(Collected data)
▬▬▬▬▬▬▬▬▬▬
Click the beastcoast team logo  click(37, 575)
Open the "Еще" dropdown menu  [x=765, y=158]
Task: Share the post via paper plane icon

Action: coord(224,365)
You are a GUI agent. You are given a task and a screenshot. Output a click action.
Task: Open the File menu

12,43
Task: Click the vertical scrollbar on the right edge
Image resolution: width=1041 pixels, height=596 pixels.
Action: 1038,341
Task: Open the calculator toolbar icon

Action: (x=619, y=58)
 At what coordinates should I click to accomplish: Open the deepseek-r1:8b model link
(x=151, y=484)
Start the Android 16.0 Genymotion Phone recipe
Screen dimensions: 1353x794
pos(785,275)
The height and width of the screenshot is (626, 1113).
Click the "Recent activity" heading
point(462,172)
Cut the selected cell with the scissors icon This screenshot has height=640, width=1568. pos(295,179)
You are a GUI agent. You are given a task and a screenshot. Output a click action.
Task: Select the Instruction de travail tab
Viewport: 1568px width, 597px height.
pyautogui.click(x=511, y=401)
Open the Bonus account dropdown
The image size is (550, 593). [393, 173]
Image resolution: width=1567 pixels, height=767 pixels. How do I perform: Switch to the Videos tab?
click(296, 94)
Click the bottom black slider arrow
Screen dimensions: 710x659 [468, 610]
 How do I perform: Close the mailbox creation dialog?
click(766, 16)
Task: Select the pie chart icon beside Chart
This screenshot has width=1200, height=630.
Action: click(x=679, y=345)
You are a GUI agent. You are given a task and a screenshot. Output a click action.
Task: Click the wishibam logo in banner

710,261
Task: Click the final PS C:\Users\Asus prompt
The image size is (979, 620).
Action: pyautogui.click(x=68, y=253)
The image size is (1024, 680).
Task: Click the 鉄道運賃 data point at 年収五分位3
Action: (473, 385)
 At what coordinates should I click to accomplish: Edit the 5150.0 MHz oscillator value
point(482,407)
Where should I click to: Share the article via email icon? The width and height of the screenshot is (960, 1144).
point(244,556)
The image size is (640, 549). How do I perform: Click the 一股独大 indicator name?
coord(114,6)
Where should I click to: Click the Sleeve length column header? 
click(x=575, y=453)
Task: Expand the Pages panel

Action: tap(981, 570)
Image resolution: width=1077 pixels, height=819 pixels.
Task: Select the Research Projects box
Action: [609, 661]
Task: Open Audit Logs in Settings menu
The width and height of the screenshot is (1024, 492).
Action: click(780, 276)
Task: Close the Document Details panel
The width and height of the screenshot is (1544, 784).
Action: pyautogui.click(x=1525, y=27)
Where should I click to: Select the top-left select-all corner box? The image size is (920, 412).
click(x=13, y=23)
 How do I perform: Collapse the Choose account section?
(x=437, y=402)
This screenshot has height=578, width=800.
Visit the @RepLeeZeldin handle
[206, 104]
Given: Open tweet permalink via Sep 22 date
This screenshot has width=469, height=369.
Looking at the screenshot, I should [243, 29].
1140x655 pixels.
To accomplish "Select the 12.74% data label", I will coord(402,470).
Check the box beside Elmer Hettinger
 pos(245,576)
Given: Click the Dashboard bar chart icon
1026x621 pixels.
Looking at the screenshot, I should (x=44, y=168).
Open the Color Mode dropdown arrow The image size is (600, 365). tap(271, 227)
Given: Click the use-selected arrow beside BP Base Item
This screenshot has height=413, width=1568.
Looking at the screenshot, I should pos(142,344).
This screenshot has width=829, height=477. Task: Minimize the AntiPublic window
▬▬▬▬▬▬▬▬▬▬
How to complete this task:
Whatever the number of entries above, each one is to be copied exactly.

Result of this exercise:
Click the beastcoast team logo  click(37, 575)
Open the "Еще" dropdown menu  [x=765, y=158]
Task: Share the post via paper plane icon

Action: coord(224,365)
You are a GUI agent. You are given a task and a screenshot. Output a click action.
Task: Open the File menu

12,43
Task: Click the vertical scrollbar on the right edge
Image resolution: width=1041 pixels, height=596 pixels.
Action: 1038,341
Task: Open the calculator toolbar icon

Action: (x=619, y=58)
 At what coordinates should I click to accomplish: Open the deepseek-r1:8b model link
(x=151, y=484)
Start the Android 16.0 Genymotion Phone recipe
Screen dimensions: 1353x794
pos(785,275)
The height and width of the screenshot is (626, 1113).
Click the "Recent activity" heading
point(462,172)
Cut the selected cell with the scissors icon This screenshot has height=640, width=1568. pos(295,179)
You are a GUI agent. You are given a task and a screenshot. Output a click action.
Task: Select the Instruction de travail tab
Viewport: 1568px width, 597px height.
pyautogui.click(x=511, y=401)
Open the Bonus account dropdown
The image size is (550, 593). [393, 173]
Image resolution: width=1567 pixels, height=767 pixels. How do I perform: Switch to the Videos tab?
click(296, 94)
Click the bottom black slider arrow
Screen dimensions: 710x659 [468, 610]
 How do I perform: Close the mailbox creation dialog?
click(766, 16)
Task: Select the pie chart icon beside Chart
This screenshot has width=1200, height=630.
Action: click(x=679, y=345)
You are a GUI agent. You are given a task and a screenshot. Output a click action.
Task: Click the wishibam logo in banner

710,261
Task: Click the final PS C:\Users\Asus prompt
The image size is (979, 620).
Action: pyautogui.click(x=68, y=253)
The image size is (1024, 680).
Task: Click the 鉄道運賃 data point at 年収五分位3
Action: (473, 385)
 At what coordinates should I click to accomplish: Edit the 5150.0 MHz oscillator value
point(482,407)
Where should I click to: Share the article via email icon? The width and height of the screenshot is (960, 1144).
point(244,556)
The image size is (640, 549). How do I perform: Click the 一股独大 indicator name?
coord(114,6)
Where should I click to: Click the Sleeve length column header? 
click(x=575, y=453)
Task: Expand the Pages panel

Action: tap(981, 570)
Image resolution: width=1077 pixels, height=819 pixels.
Task: Select the Research Projects box
Action: [609, 661]
Task: Open Audit Logs in Settings menu
The width and height of the screenshot is (1024, 492).
Action: click(780, 276)
Task: Close the Document Details panel
The width and height of the screenshot is (1544, 784).
Action: pyautogui.click(x=1525, y=27)
Where should I click to: Select the top-left select-all corner box? The image size is (920, 412).
click(x=13, y=23)
 How do I perform: Collapse the Choose account section?
(x=437, y=402)
This screenshot has height=578, width=800.
Visit the @RepLeeZeldin handle
[206, 104]
Given: Open tweet permalink via Sep 22 date
This screenshot has width=469, height=369.
Looking at the screenshot, I should [243, 29].
1140x655 pixels.
To accomplish "Select the 12.74% data label", I will coord(402,470).
Check the box beside Elmer Hettinger
 pos(245,576)
Given: Click the Dashboard bar chart icon
1026x621 pixels.
Looking at the screenshot, I should (x=44, y=168).
Open the Color Mode dropdown arrow The image size is (600, 365). tap(271, 227)
Given: Click the use-selected arrow beside BP Base Item
This screenshot has height=413, width=1568.
Looking at the screenshot, I should pos(142,344).
This screenshot has width=829, height=477. Task: Minimize the AntiPublic window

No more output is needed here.